Authors: David F. Bacon, Carsten Binnig, David Patterson, and Margo Seltzer

Published in: Dagstuhl Reports, Volume 14, Issue 4 (2024)


Abstract
The end of scaling from Moore’s and Dennard’s laws has greatly slowed improvements in CPU speed, RAM capacity, and disk/flash capacity. Meanwhile, cloud database systems, which are the backbone for many large-scale services and applications in the cloud, are continuing to grow exponentially. For example, most of Google’s products that run on the Spanner database have more than a billion users and are continuously growing. Moreover, the growth in data also shows no signs of slowing down, with further orders-of-magnitude increases likely, due to autonomous vehicles, the internet-of-things, and human-driven data creation. Meanwhile, machine learning creates an appetite for data that also needs to be preprocessed using scalable cloud database systems. As a result, cloud database systems are facing a fundamental scalability wall on how to further support this exponential growth given the stagnation in hardware. While database research has a long tradition of investigating how modern hardware can be leveraged to improve overall system performance - which is also shown by the series of past Dagstuhl Seminars - a more holistic view is required to address the imminent exponential scalability challenge that databases will be facing. However, applying hardware accelerators in a database needs a careful design. In fact, so far, no commercial system has applied hardware accelerators at scale.

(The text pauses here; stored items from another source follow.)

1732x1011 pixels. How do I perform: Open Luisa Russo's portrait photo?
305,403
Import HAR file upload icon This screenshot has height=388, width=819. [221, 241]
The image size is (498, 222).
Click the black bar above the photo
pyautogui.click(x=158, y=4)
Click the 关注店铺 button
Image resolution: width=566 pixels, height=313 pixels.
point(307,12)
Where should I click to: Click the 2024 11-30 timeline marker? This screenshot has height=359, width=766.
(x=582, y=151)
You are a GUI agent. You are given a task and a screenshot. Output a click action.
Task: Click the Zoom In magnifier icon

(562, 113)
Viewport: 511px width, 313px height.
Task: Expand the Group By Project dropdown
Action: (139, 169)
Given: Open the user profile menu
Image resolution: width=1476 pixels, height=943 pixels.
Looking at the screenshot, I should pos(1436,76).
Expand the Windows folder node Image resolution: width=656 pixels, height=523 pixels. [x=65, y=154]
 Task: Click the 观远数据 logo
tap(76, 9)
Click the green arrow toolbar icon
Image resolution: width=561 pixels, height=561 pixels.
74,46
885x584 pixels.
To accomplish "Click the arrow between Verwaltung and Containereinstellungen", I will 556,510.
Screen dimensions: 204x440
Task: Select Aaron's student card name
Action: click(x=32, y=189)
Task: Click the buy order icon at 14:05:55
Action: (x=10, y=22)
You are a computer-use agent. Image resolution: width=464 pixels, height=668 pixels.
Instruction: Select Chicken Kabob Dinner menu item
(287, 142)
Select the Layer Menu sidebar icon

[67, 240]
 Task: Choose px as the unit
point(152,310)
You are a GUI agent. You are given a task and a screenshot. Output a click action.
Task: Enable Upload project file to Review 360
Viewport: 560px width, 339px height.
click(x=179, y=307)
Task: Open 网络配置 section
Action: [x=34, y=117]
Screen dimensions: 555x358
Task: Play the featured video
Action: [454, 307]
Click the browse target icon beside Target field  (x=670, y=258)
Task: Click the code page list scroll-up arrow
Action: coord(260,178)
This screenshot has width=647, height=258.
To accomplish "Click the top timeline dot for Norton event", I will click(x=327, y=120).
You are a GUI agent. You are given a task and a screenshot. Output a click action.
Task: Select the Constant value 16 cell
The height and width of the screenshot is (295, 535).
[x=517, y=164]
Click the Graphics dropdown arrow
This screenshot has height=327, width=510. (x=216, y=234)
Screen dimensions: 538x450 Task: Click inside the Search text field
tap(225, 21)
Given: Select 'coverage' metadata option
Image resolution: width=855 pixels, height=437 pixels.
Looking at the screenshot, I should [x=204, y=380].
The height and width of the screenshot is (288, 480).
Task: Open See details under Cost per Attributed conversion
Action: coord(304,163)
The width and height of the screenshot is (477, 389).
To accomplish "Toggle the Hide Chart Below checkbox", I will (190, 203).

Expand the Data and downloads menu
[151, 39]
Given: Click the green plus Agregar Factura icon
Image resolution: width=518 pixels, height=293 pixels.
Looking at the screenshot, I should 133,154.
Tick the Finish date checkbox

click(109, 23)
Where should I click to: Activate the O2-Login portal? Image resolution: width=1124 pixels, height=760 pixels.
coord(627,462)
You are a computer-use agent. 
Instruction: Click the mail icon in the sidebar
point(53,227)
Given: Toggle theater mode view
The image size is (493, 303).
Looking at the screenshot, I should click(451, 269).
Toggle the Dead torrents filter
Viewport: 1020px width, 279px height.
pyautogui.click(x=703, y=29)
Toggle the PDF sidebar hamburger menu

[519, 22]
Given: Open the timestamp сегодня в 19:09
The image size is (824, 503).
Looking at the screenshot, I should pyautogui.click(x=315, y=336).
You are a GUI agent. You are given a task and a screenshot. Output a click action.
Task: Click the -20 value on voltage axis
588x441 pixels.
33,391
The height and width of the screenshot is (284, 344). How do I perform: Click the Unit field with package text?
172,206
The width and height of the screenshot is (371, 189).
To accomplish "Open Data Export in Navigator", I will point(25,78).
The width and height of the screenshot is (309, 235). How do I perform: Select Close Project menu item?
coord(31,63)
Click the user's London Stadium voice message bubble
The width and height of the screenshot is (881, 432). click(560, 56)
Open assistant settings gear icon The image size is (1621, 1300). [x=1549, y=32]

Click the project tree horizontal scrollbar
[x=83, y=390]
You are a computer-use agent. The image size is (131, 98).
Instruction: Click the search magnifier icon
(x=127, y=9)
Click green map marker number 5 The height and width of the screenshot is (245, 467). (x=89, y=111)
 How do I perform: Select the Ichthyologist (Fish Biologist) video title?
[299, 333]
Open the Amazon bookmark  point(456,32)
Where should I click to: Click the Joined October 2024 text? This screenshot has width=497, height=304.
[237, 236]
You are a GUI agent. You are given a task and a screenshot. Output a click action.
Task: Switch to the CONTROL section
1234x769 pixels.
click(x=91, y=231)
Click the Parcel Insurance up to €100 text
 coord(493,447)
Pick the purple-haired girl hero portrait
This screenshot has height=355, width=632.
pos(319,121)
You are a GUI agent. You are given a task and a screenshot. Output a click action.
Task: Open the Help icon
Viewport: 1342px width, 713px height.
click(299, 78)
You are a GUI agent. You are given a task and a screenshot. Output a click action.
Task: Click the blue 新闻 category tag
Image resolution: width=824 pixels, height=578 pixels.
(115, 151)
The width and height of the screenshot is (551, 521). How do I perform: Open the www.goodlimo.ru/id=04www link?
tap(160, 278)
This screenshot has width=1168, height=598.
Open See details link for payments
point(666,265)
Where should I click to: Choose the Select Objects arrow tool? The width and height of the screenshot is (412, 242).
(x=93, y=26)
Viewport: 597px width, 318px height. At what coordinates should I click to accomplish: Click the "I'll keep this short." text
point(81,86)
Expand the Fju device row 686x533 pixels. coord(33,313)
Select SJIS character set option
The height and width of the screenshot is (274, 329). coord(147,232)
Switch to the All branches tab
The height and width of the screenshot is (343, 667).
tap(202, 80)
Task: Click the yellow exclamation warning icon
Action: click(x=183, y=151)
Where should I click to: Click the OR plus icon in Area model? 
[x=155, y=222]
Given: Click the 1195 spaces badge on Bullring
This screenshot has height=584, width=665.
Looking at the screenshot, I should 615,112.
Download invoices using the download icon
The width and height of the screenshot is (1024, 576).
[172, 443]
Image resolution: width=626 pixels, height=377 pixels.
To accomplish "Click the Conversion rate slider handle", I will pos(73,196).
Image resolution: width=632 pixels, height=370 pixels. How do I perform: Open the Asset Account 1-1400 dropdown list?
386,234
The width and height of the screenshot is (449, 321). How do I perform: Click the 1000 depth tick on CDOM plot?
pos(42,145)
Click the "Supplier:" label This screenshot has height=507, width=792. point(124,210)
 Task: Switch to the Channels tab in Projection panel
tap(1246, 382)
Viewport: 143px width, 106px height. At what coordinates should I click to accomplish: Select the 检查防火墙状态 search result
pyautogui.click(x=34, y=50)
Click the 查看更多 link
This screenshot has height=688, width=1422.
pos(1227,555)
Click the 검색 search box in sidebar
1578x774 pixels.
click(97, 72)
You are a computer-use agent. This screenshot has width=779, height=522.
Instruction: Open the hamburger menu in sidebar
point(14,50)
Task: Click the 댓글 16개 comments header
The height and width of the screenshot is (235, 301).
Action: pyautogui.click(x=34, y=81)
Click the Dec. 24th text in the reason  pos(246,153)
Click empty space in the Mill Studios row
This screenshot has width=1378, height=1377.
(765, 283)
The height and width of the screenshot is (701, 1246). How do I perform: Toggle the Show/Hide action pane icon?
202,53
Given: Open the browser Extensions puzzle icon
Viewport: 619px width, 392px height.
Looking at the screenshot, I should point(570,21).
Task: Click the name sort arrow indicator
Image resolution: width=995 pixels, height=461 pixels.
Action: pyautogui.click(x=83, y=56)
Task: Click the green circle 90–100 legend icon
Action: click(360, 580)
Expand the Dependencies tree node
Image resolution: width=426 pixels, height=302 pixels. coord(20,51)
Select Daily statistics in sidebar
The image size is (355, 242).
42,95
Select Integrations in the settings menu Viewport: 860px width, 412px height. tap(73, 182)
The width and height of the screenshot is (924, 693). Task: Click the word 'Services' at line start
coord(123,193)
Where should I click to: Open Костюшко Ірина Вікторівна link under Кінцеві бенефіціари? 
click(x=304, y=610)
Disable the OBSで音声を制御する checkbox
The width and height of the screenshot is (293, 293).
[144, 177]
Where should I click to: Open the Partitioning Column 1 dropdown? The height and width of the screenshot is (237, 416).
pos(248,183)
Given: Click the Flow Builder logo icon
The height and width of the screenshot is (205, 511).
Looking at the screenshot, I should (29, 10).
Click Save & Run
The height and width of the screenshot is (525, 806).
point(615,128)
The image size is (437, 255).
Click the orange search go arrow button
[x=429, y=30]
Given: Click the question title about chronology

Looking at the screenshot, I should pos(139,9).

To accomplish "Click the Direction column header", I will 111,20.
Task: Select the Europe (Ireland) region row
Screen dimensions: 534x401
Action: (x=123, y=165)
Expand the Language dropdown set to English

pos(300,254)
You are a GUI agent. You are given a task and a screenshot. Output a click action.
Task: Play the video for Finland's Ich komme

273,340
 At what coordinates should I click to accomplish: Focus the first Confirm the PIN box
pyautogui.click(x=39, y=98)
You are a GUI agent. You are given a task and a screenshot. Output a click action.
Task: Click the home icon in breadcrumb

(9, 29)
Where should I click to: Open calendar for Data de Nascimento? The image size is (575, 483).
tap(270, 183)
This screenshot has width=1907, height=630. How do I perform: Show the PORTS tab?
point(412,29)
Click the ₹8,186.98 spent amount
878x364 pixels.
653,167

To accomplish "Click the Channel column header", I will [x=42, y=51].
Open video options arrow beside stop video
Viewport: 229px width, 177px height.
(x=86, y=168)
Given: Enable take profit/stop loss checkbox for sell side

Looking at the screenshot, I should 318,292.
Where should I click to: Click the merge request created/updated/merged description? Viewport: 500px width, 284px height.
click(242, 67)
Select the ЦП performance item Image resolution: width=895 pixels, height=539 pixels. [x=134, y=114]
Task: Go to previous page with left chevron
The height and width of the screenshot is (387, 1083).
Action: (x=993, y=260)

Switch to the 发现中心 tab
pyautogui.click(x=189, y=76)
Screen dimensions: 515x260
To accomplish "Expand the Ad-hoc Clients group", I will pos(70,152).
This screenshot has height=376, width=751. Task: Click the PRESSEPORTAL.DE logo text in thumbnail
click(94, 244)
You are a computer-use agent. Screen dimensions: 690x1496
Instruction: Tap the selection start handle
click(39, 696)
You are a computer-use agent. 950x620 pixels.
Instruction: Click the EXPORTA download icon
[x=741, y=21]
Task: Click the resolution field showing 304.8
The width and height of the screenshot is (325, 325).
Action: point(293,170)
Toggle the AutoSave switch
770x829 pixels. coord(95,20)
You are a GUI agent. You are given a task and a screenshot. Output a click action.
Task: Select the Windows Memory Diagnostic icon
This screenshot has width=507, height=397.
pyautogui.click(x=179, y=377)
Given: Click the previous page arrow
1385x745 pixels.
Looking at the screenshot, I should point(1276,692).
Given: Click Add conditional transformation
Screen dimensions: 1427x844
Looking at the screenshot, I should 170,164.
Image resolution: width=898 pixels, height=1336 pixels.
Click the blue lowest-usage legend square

Unlike other hyper-scale applications such as machine learning training and video processing where accelerators such as GPUs and TPUs circumvent this problem, workloads in cloud database systems are typically not compute-bound and thus benefit less or not at all from such existing accelerators. This Dagstuhl Seminar thus aimed to bring together leading researchers and practitioners from database systems, hardware architecture, and storage systems to rethink, from the ground up, how to co-design database systems and compute/storage hardware. By uniting experts across these disciplines, the seminar sought to identify the architectural changes and system designs that could enable the order-of-magnitude improvements required for the next generation of applications.

Cite as

David F. Bacon, Carsten Binnig, David Patterson, and Margo Seltzer. Hardware Support for Cloud Database Systems in the Post-Moore’s Law Era (Dagstuhl Seminar 24162). In Dagstuhl Reports, Volume 14, Issue 4, pp. 54-84, Schloss Dagstuhl – Leibniz-Zentrum für Informatik (2024)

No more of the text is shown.